O paciente deve retornar no consultório médico onde foi aplicado o teste 2 dias e 4 dias após, por exemplo, se o teste iniciou num segunda-feira, deverá retornar na quarta e sexta feiras, para que o alergista faça as devidas avaliações e concluir o resultado do teste.
Ressalto que nem todas as substâncias que deram resultados positivos são importantes; é necessário que o alergista avalie a relevância da substância, ou seja, se a substância positiva realmente desencadeia reação no paciente ou simplesmente é positiva sem nenhuma repercussão na doença do paciente.
Detecção precoce para prevenção
A detecção precoce de alergias a metais por testes de contato pode impactar significativamente o plano de tratamento do paciente. Quando um paciente é diagnosticado com alergia a metais, por exemplo, ao níquel, materiais de implante alternativos podem ser considerados, reduzindo o risco de complicações relacionadas ao implante.
Por exemplo, os implantes de liga de titânio sem níquel ou de outros componentes, são frequentemente utilizados como uma alternativa sem níquel, pois são biocompatíveis com menor probabilidade de desencadear reações alérgicas.

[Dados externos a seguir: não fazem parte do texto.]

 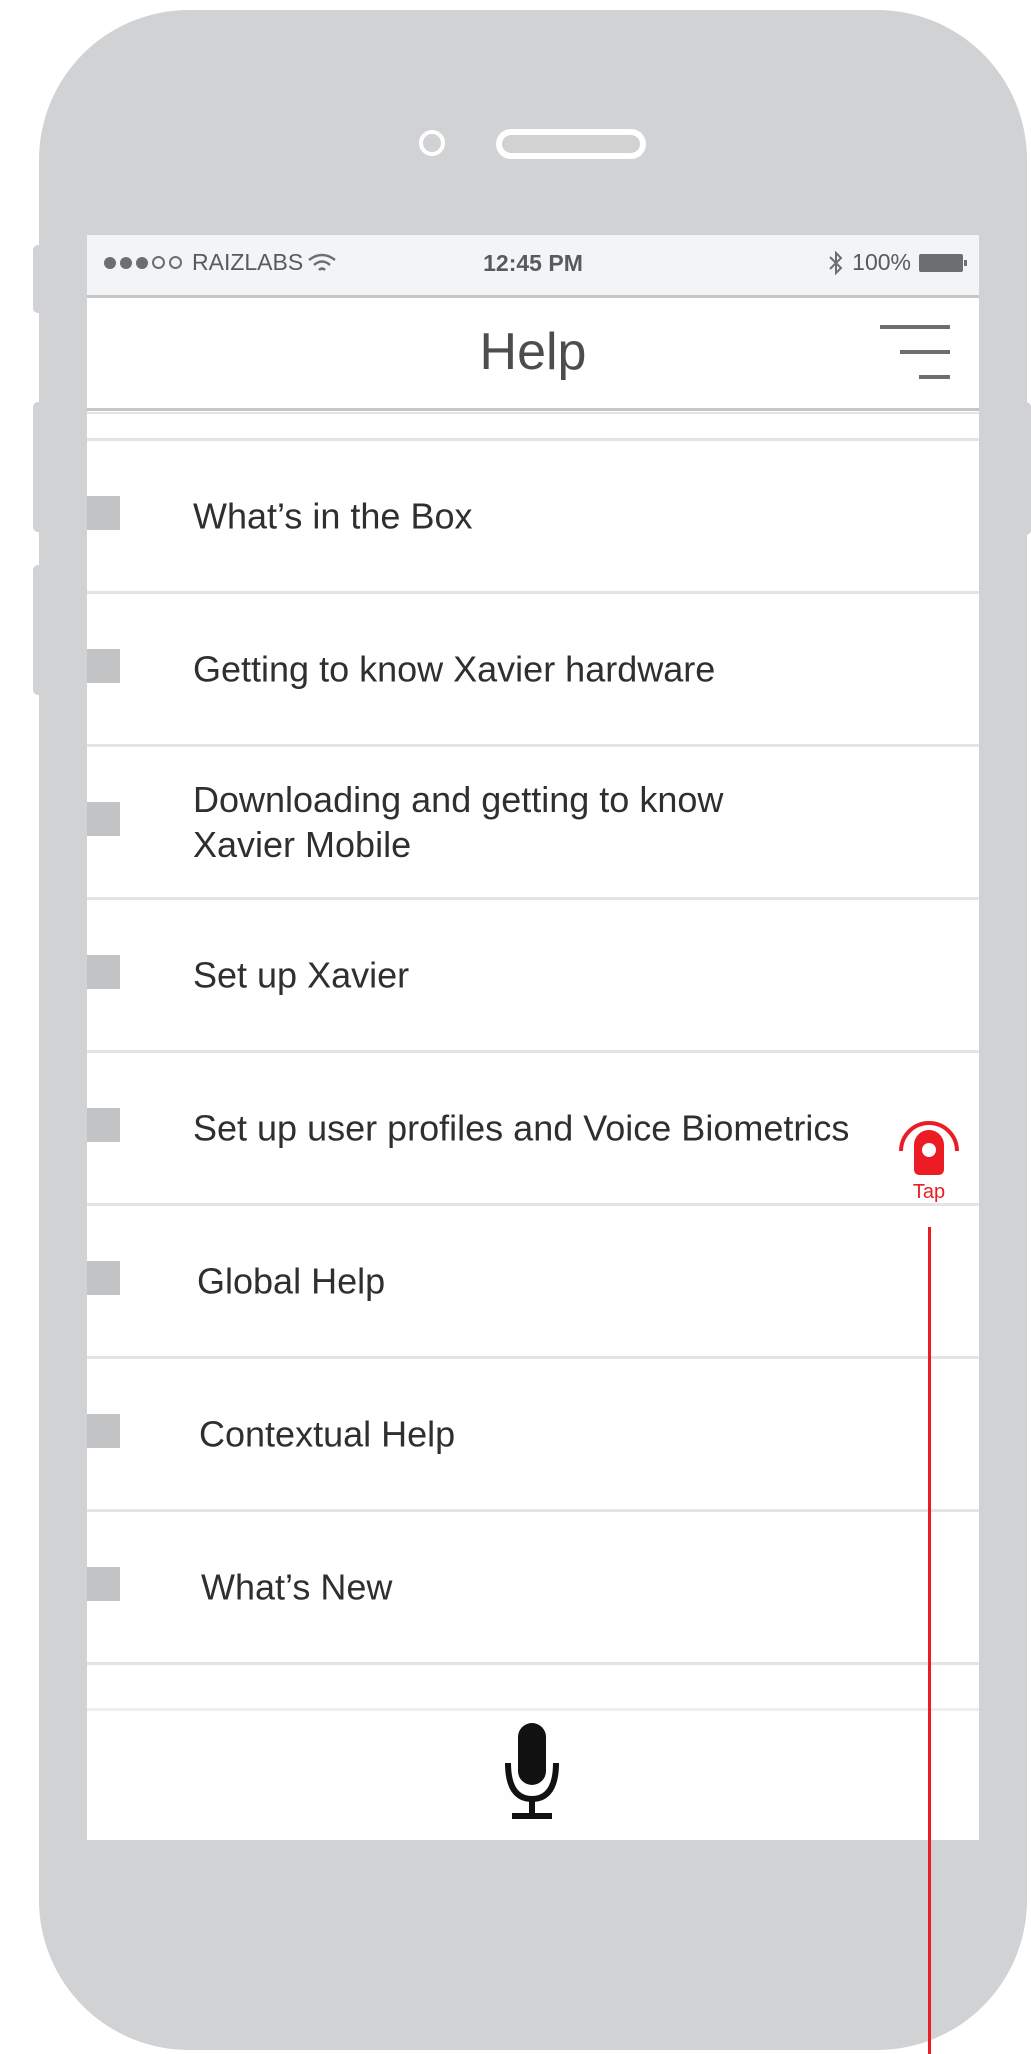 What do you see at coordinates (836, 262) in the screenshot?
I see `bluetooth-icon` at bounding box center [836, 262].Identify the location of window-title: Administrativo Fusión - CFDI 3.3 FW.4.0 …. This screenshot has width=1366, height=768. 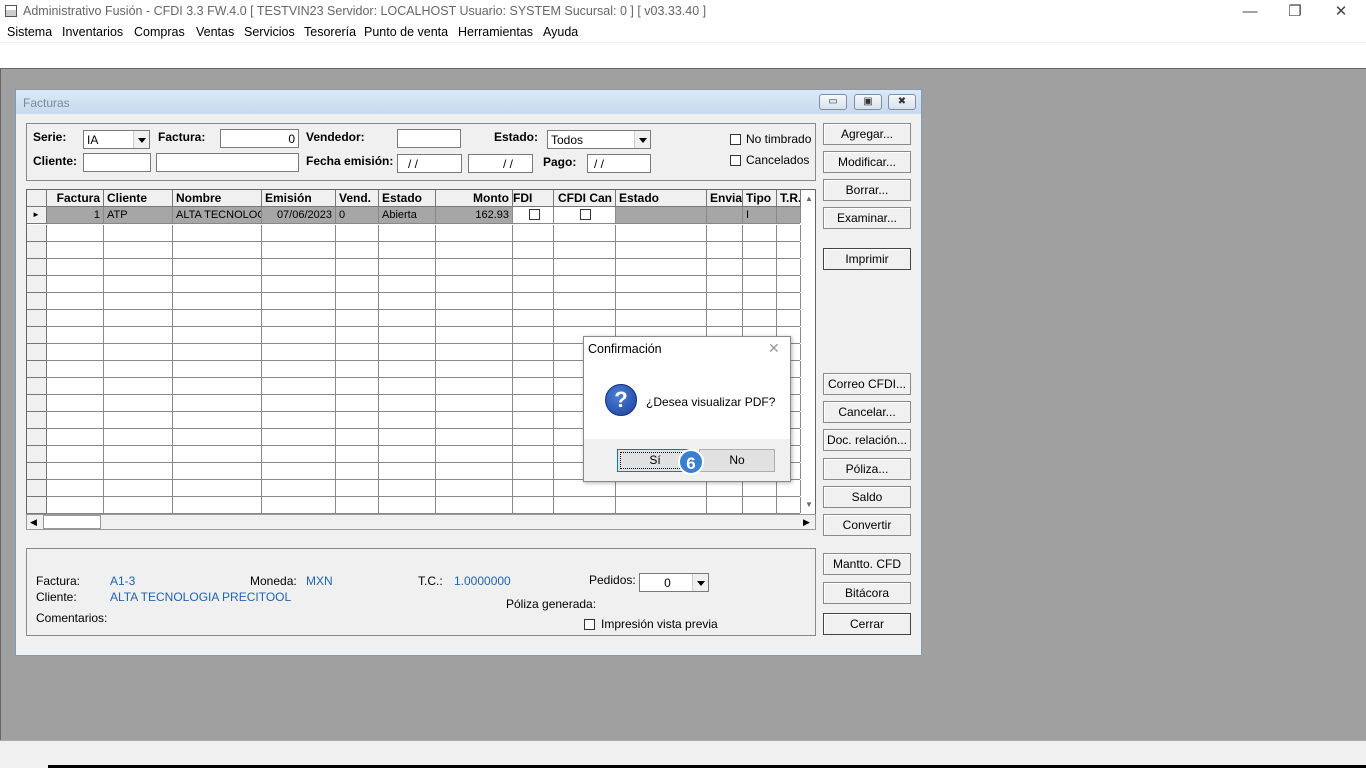
(365, 11).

Além disso, os pacientes que estão conscientes das suas alergias aos metais podem tomar precauções na sua vida diária para minimizar a exposição a itens que contenham níquel, tais como evitar certas joias, bijuterias e fechos de roupa.
Em países europeus existe legislação para controlar a quantidade e exclusão de níquel em produtos como alimentos, bebidas, água entre outros. Desta maneira a exposição continua ao níquel é minimizada e consequentemente diminuem as chances de as pessoas tornarem-se alérgicas a este metal
Conclusão
A sensibilidade ao níquel é um problema generalizado que afeta uma parcela substancial da população. Seu potencial de causar complicações com implantes ortopédicos e dentários ressalta a importância do diagnóstico preciso por meio de testes de contato realizados por alergistas.
A detecção precoce pode não apenas prevenir complicações relacionadas ao implante, mas também melhorar a qualidade de vida geral de indivíduos com alergia a metais. Num mundo onde a exposição aos metais é quase inevitável, o conhecimento e as medidas proativas são fundamentais para gerir eficazmente as alergias aos metais e garantir o sucesso a longo prazo dos procedimentos ortopédicos e de implantes dentários.